━━ Supplied text
THE recent inflation figures released by the Central Statistical Office merely reflect suppressed inflation, not an improvement in the economy, economists said last week.

In separate interviews, they said the decline in the annual inflation rate announced by the CSO last week was not worth celebrating as it was merely a result of the unrealistic prices imposed by the government through its price controls.

The CSO last week reported that monthly inflation figures for August dropped by 19.8 percentage points to a "two-year low" of 11.8% while annual inflation slowed from a July peak of 7 634.8% to 6 592. 8%.

"I do not believe that," an independent economist John Robertson said. "Their calculations were based on assumptions and not the real prices prevailing on the black market.

"We cannot take the figures seriously, considering there were very few goods on the official market at the time of their compilation. People relied heavily on the black market where prices of goods are much higher than the assumed prices they (CSO) used."

Others said the slowdown was artificial as the CSO merely used government gazetted prices, ignoring the fact that the month was characterised by a chronic shortage of goods, most of them components of the list used in calculating inflation figures.

The CSO list consists of such commodities as sugar, cooking oil, soap and beef. Recently, most supermarkets and retail shops have had a severe shortage of these items.

On the black market, where they are readily available, such goods normally fetch a price two or three times higher than the official one.

The economists said price controls merely suppressed inflation.

It was hopeless, they said, to try and alleviate inflation through the imposition of price controls in an economy hit by shortages. Such drastic measures tended to push people out of the formal market, pushing up prices and raising the inflation rate.

"Suppressed inflation is not genuine inflation," said Kingdom's Witness Chinyama. "If there were no shortages, we would see inflation coming down.

"If supermarkets were well-stocked and goods were available, we would see it coming down."

For a long time now, CSO figures have been dogged by controversy, with some independent analysts placing their inflation figures invariably higher than those of the government agency.
━━━━
━━ Provided data
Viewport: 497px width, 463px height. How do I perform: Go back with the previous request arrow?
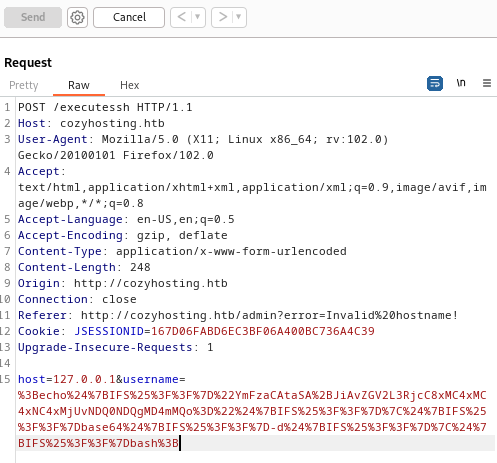tap(182, 17)
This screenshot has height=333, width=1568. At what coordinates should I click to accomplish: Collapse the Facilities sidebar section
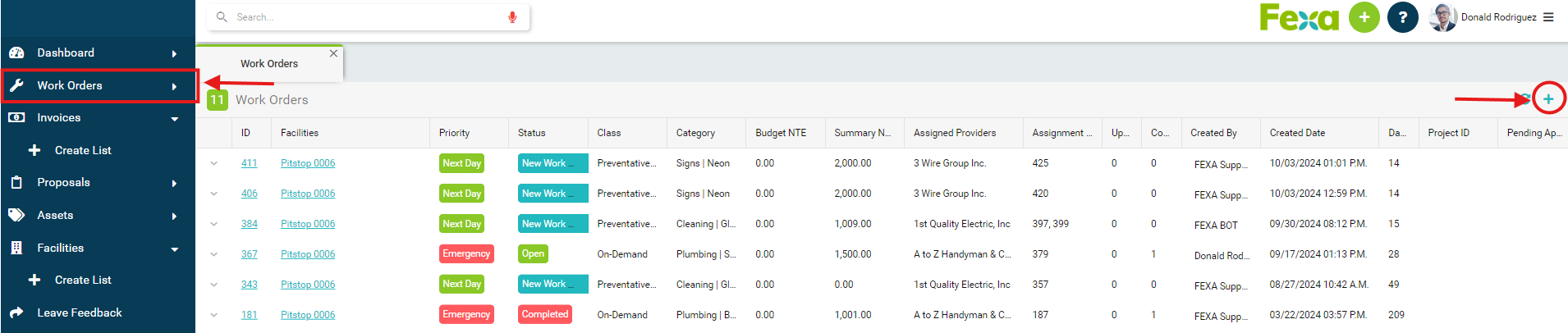pyautogui.click(x=175, y=249)
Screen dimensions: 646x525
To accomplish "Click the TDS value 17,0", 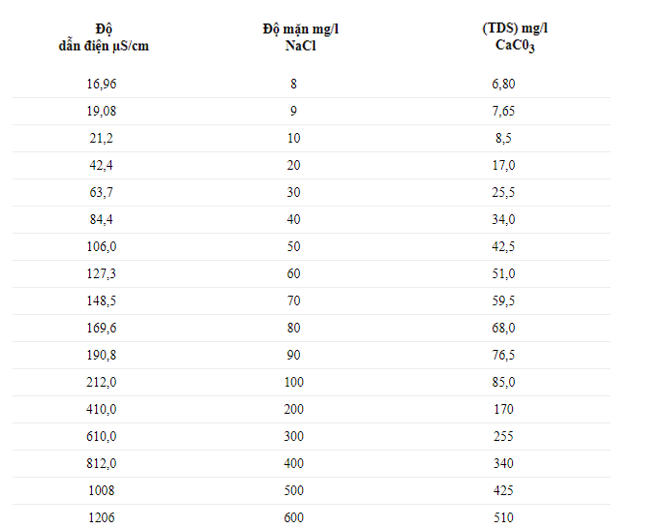I will click(503, 165).
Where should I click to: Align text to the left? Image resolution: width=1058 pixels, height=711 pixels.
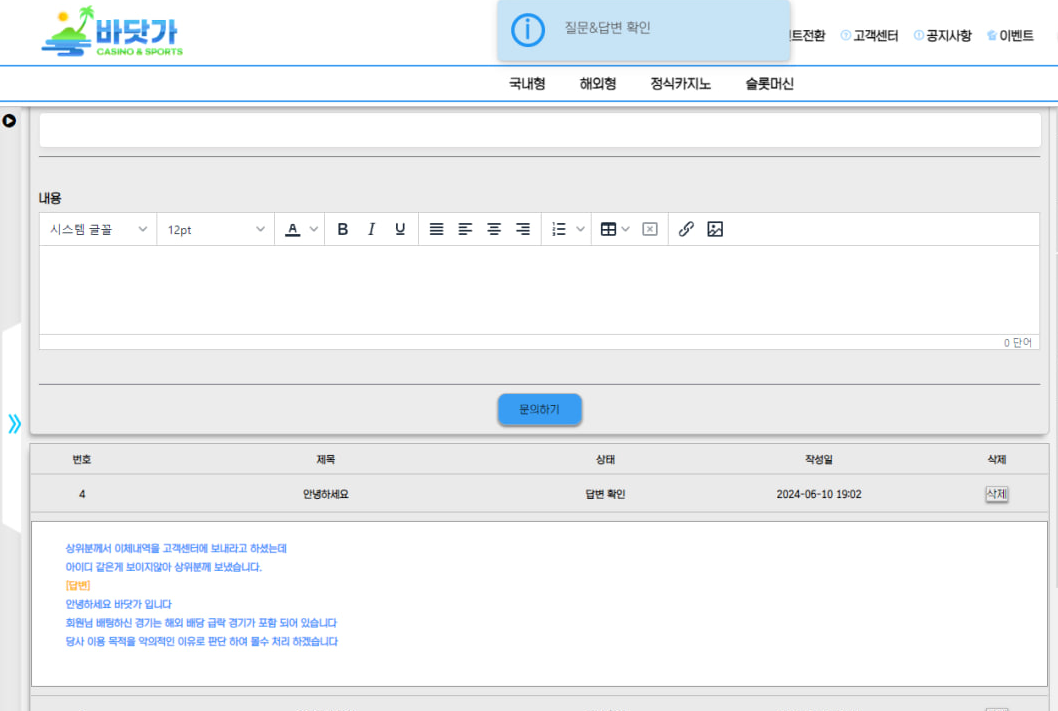click(465, 229)
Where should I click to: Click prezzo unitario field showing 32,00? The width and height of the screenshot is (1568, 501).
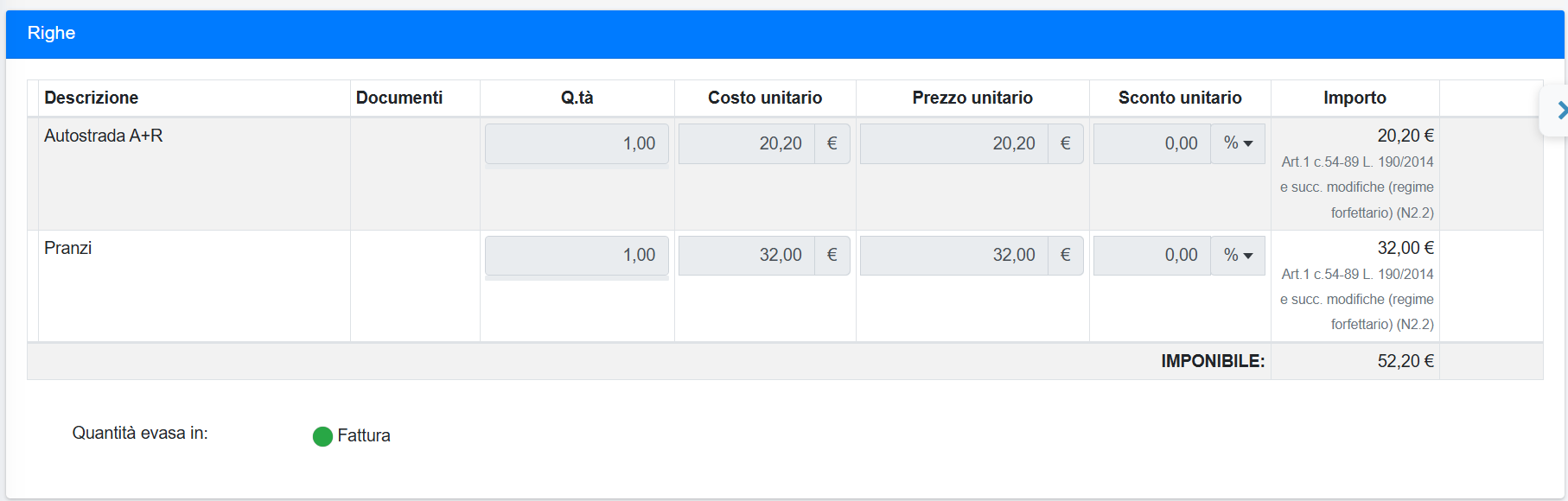pos(954,256)
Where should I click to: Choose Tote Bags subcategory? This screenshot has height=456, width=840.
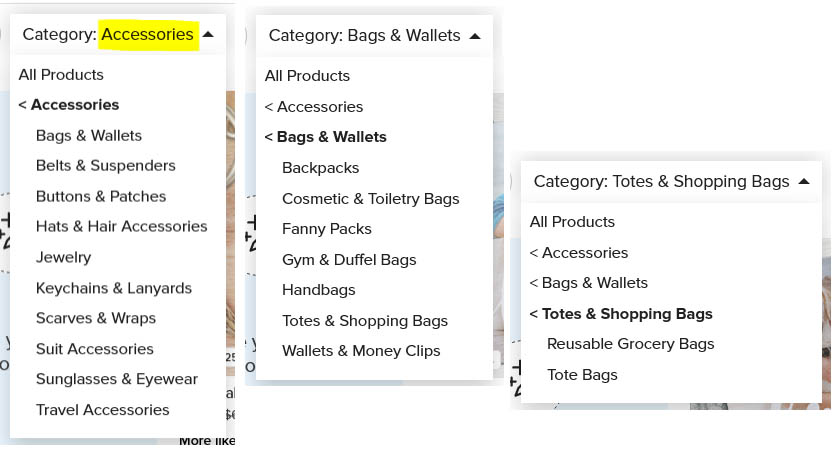582,375
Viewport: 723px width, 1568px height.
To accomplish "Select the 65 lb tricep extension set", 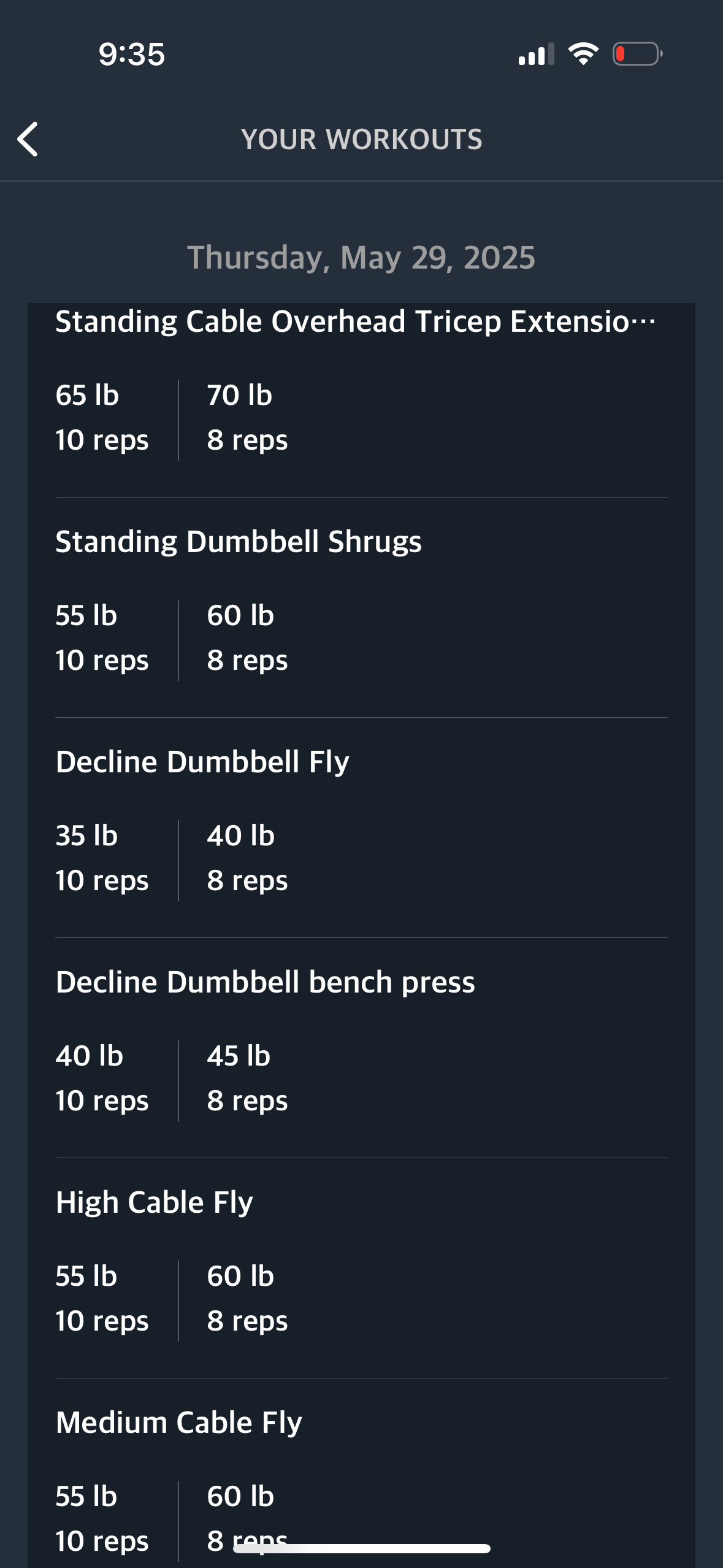I will (x=102, y=418).
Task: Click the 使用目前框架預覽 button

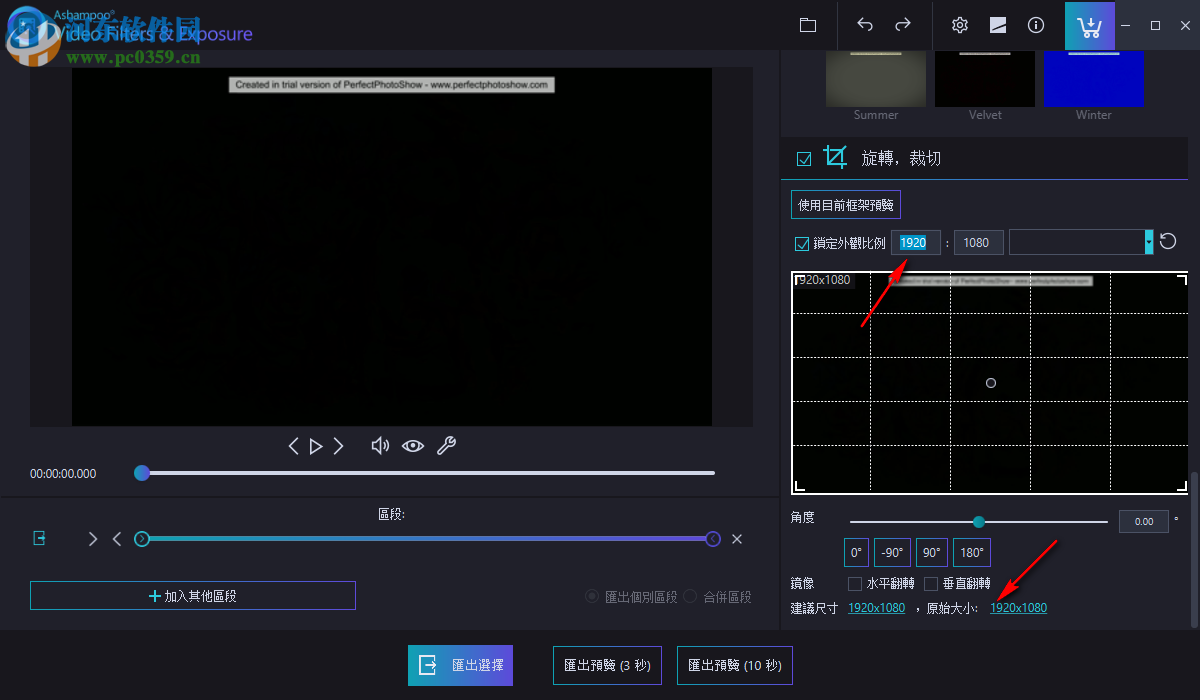Action: click(x=845, y=204)
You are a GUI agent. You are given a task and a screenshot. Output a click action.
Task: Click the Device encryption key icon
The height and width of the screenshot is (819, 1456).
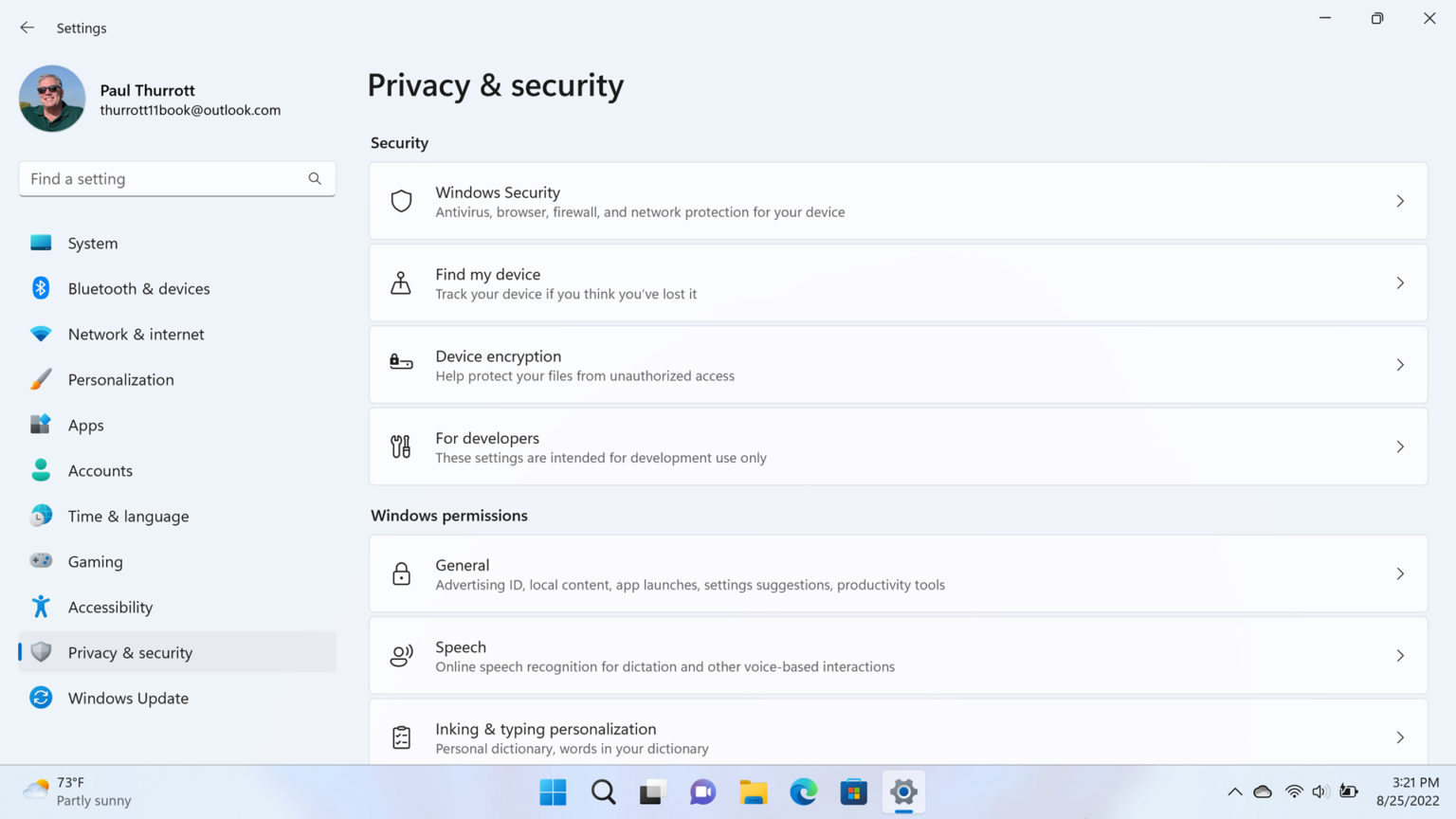click(x=401, y=364)
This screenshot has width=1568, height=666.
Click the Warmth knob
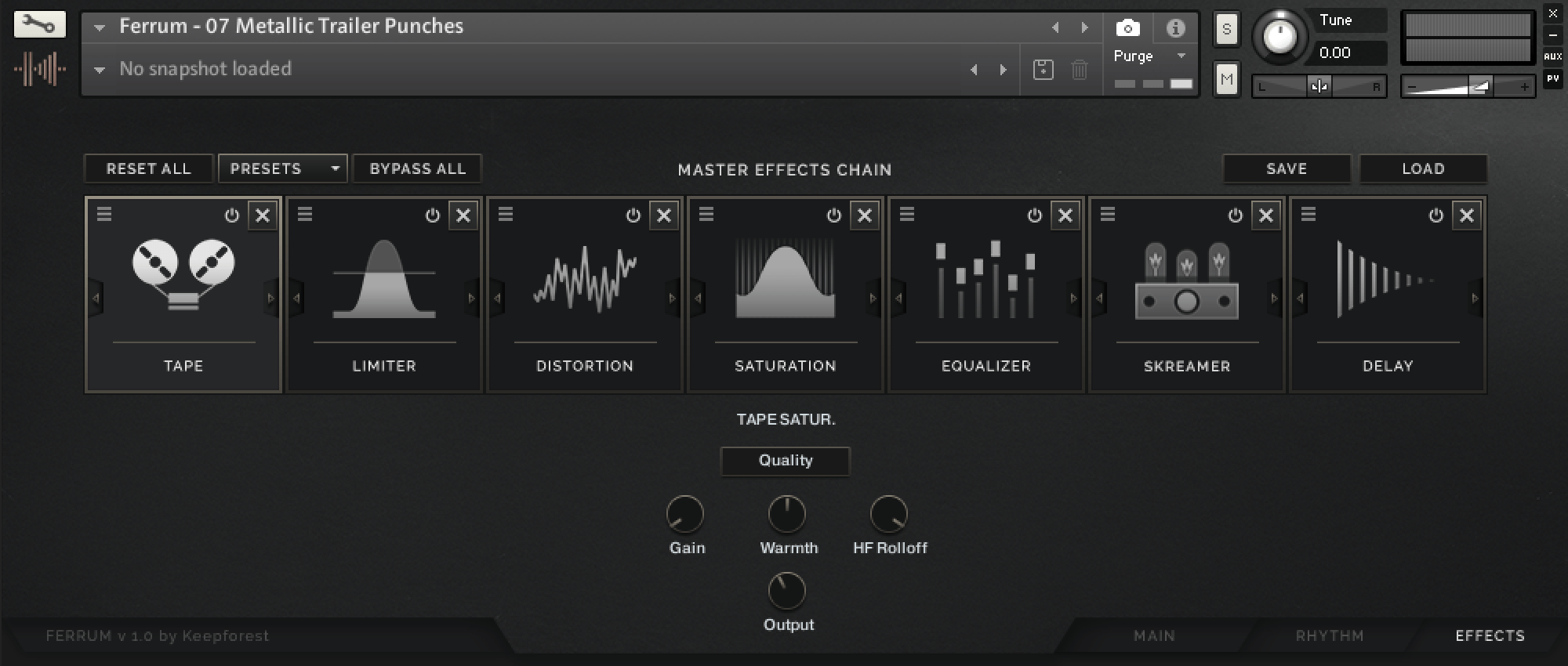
━━━━
# [Tasks for this exercise]
a) In the inflation article, rewrite the paragraph beginning "Others said the slowdown was artificial" in fewer words, keeping its main facts.
b) From the inflation article, extract the part that opens with the words containing "On the black market, where" and closes with "inflation coming down.".

# [Solution set]
a) Other economists called the slowdown artificial because the CSO used only government gazetted prices. They said it ignored the month's chronic shortage of goods, most of which are on the list used to calculate inflation.

b)
On the black market, where they are readily available, such goods normally fetch a price two or three times higher than the official one.

The economists said price controls merely suppressed inflation.

It was hopeless, they said, to try and alleviate inflation through the imposition of price controls in an economy hit by shortages. Such drastic measures tended to push people out of the formal market, pushing up prices and raising the inflation rate.

"Suppressed inflation is not genuine inflation," said Kingdom's Witness Chinyama. "If there were no shortages, we would see inflation coming down.